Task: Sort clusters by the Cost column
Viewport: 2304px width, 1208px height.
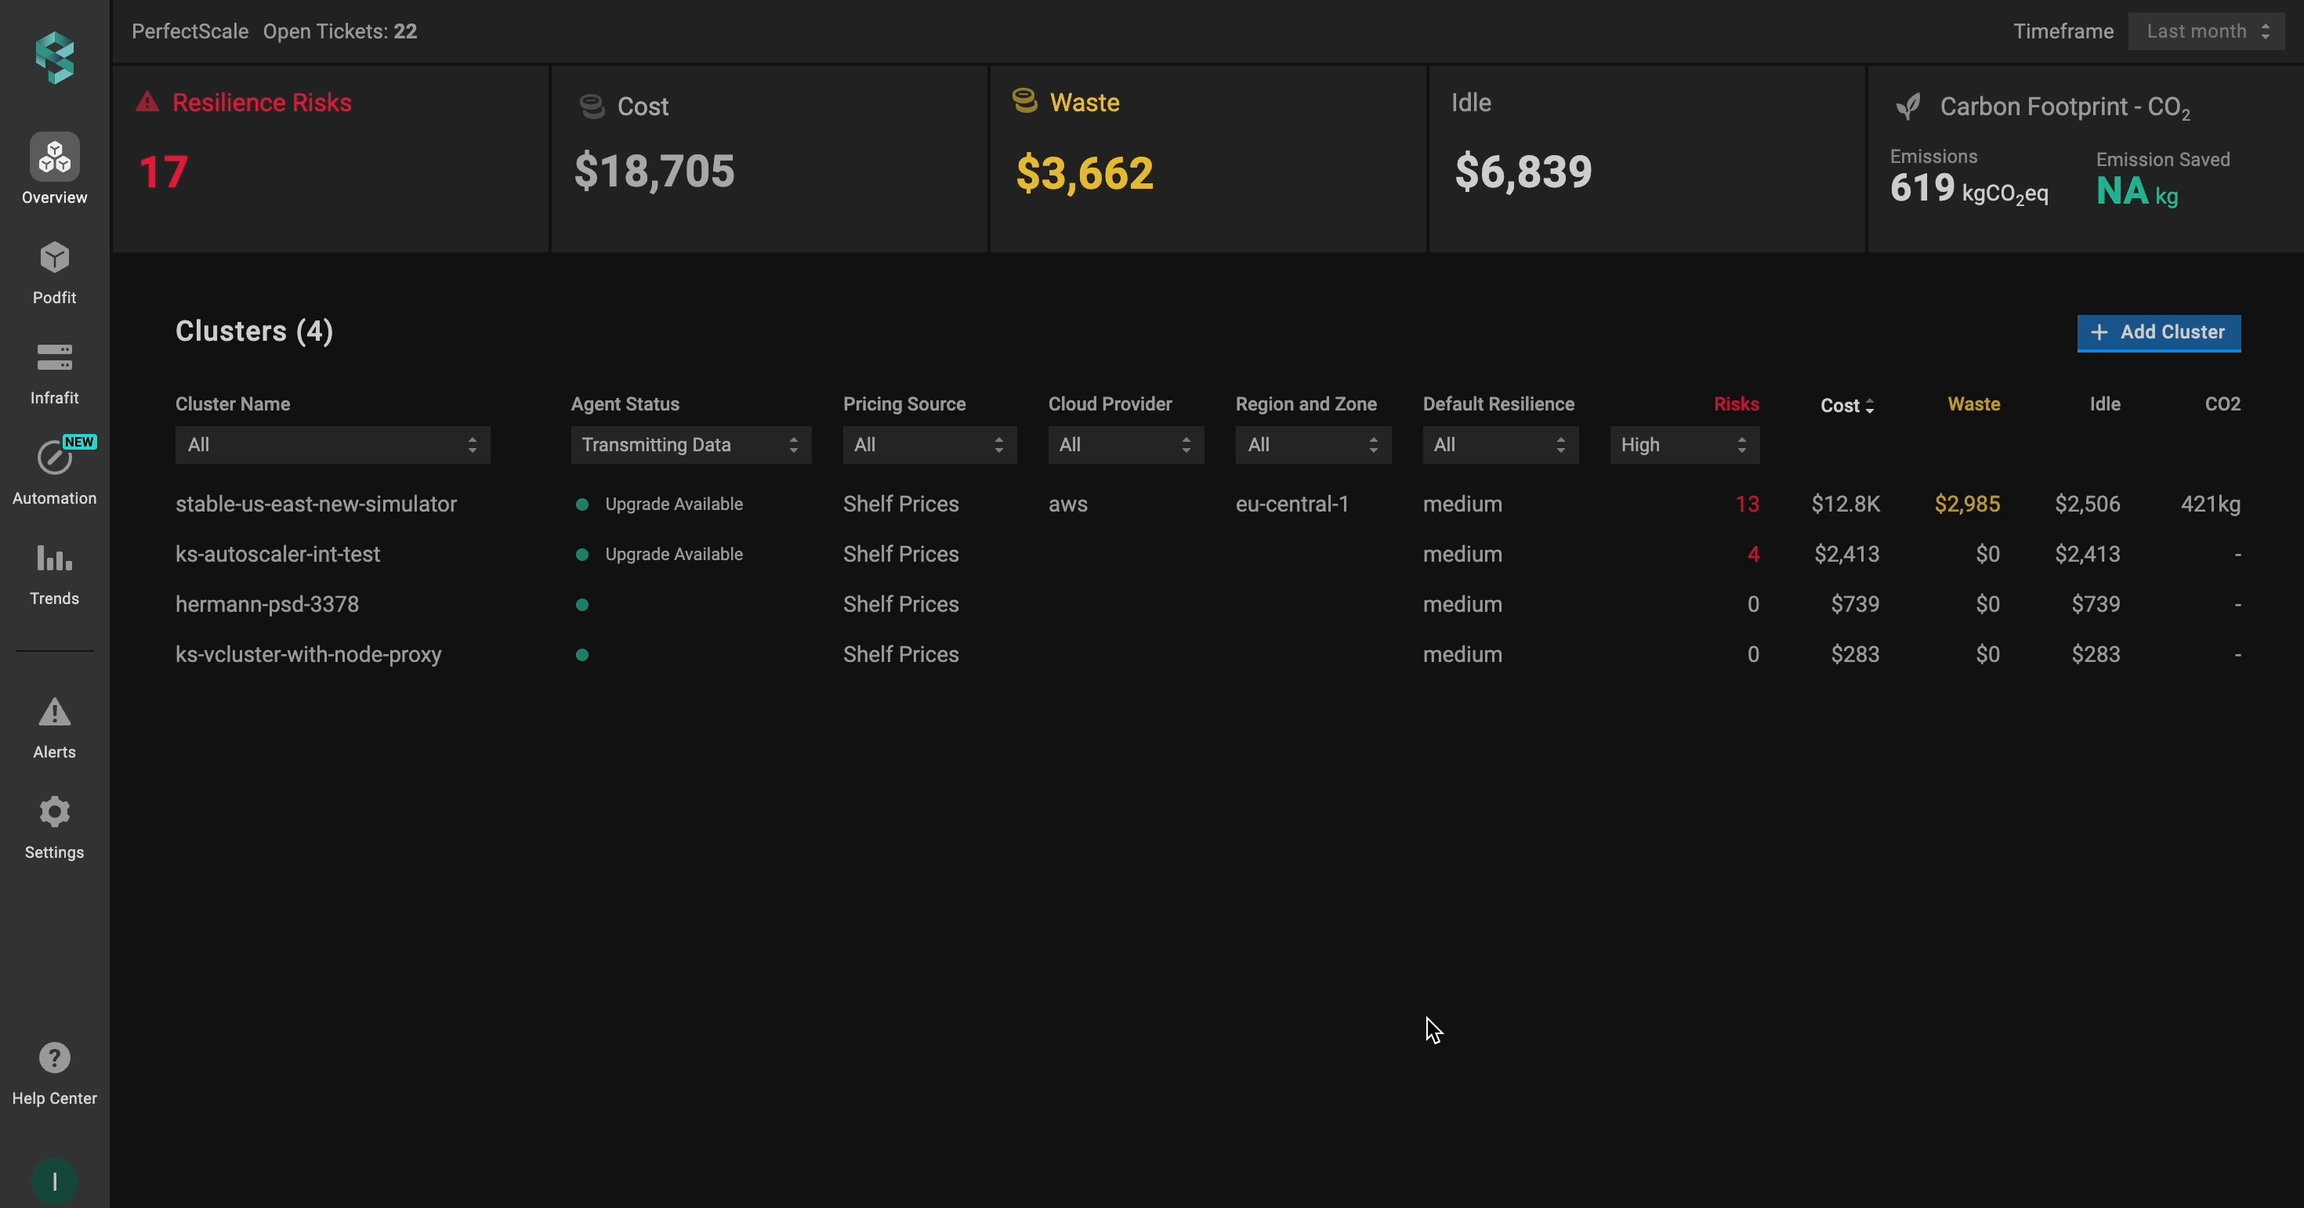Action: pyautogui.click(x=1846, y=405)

+ + + + +

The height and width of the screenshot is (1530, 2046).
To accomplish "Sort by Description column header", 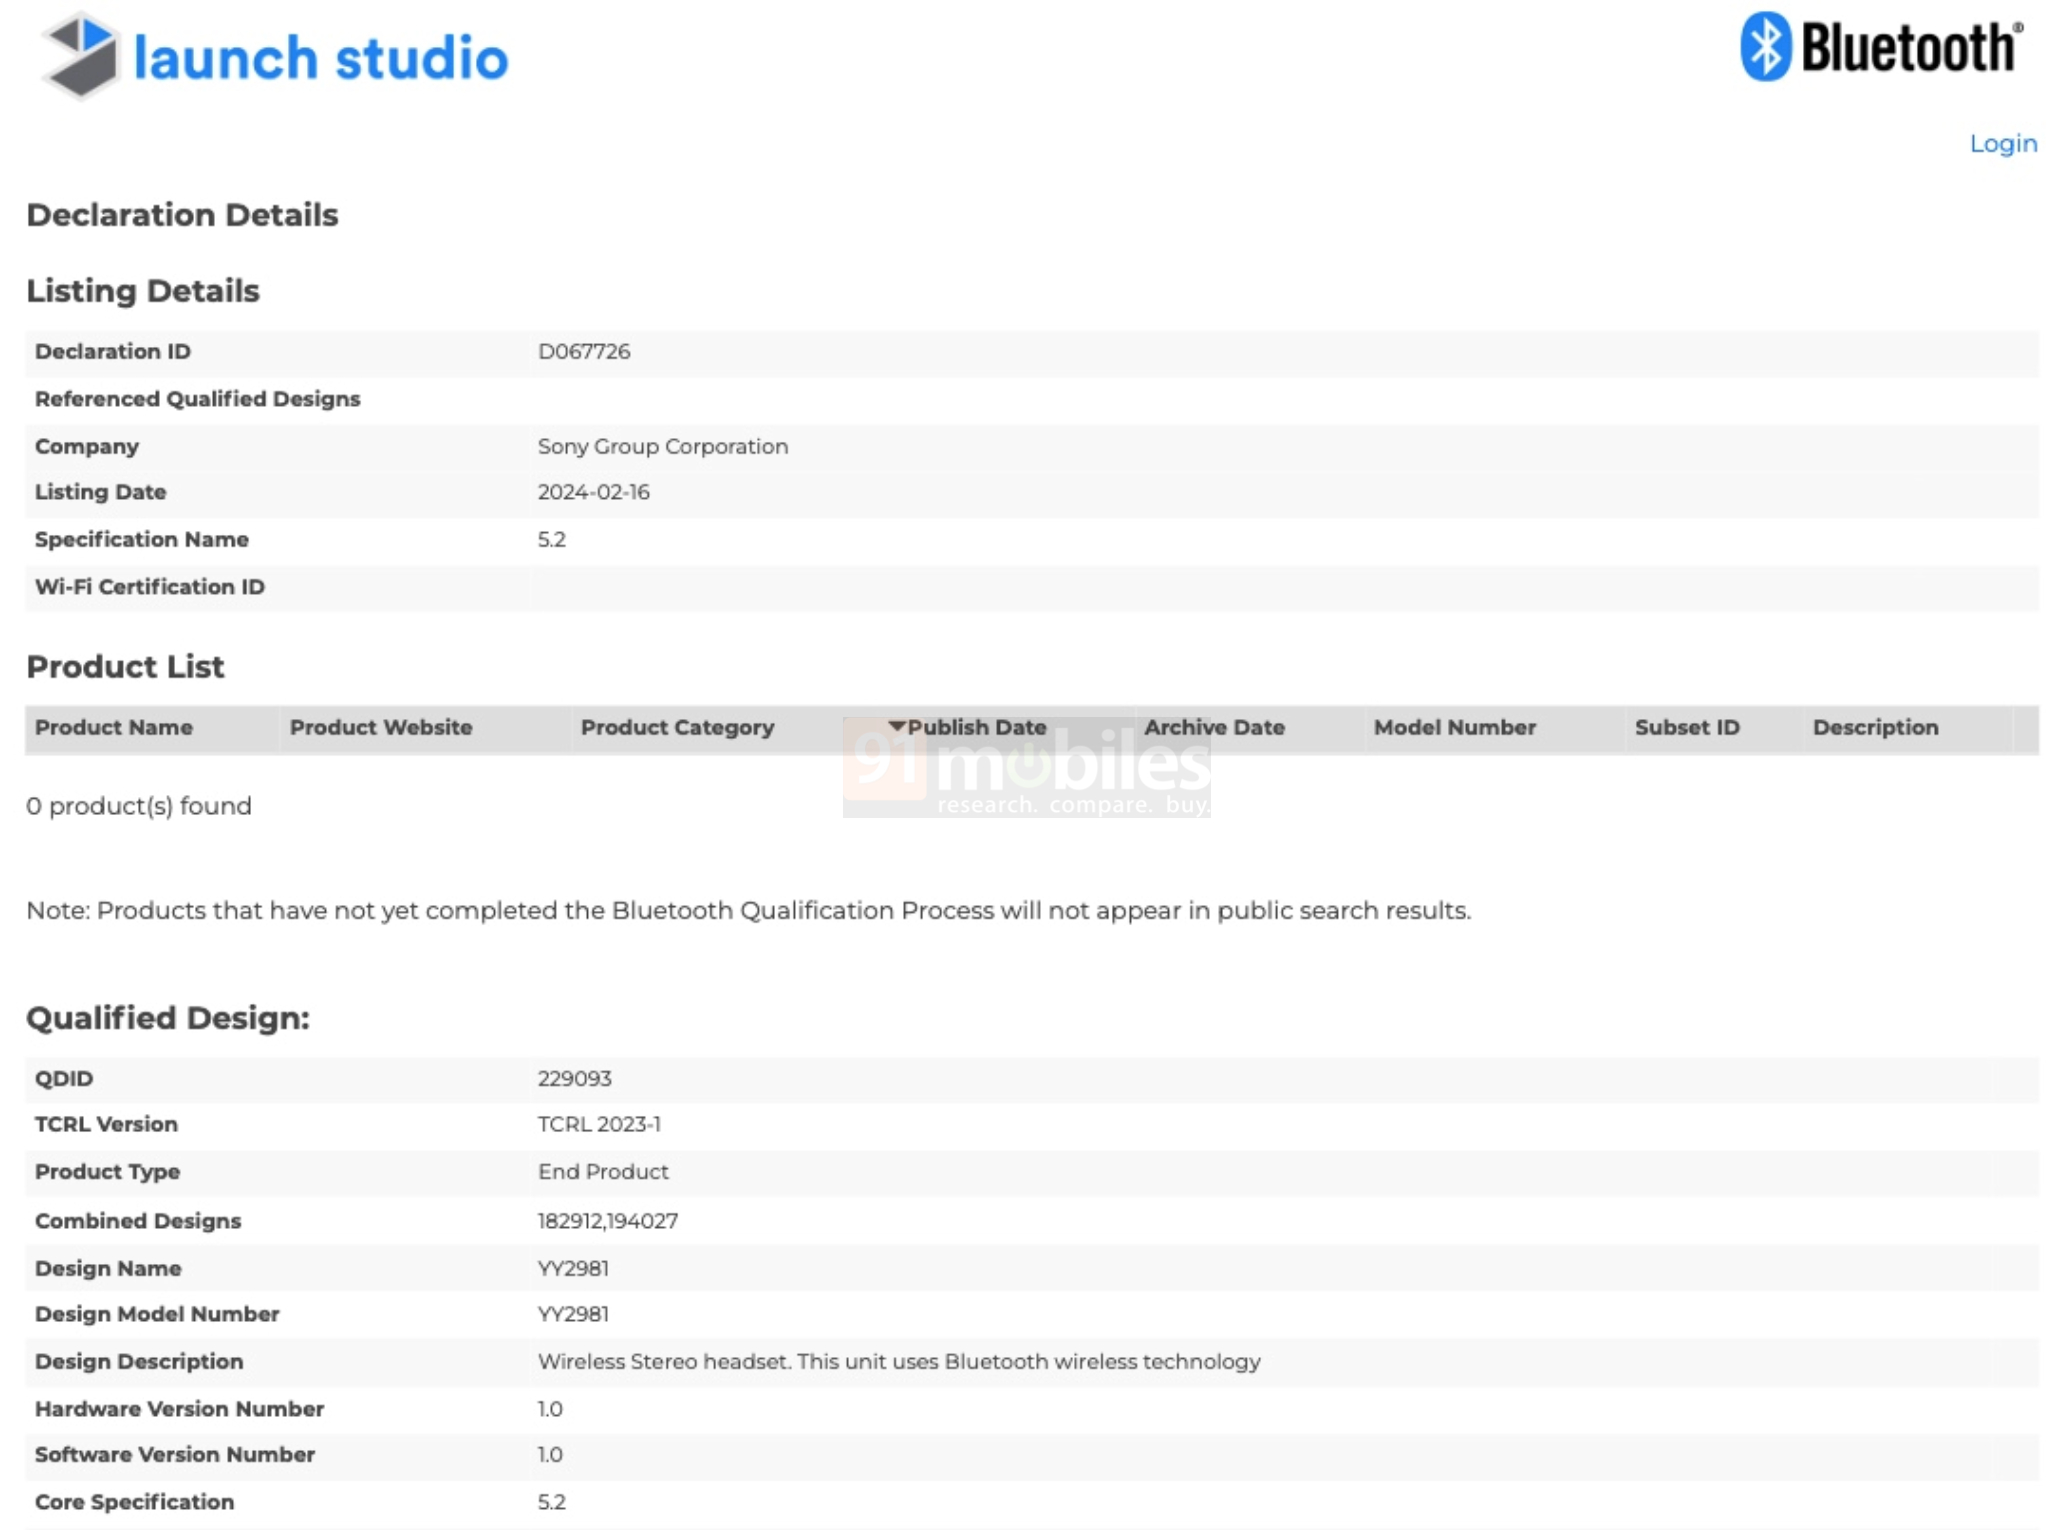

+ + + + +

__EXERCISE INSTRUCTIONS__:
In the listing above, find the line with "The height and" and the line with "by Description column". Set down exactly those lines and everything between them, skipping pictures.

__TASK SOLUTION__:
The height and width of the screenshot is (1530, 2046).
To accomplish "Sort by Description column header", 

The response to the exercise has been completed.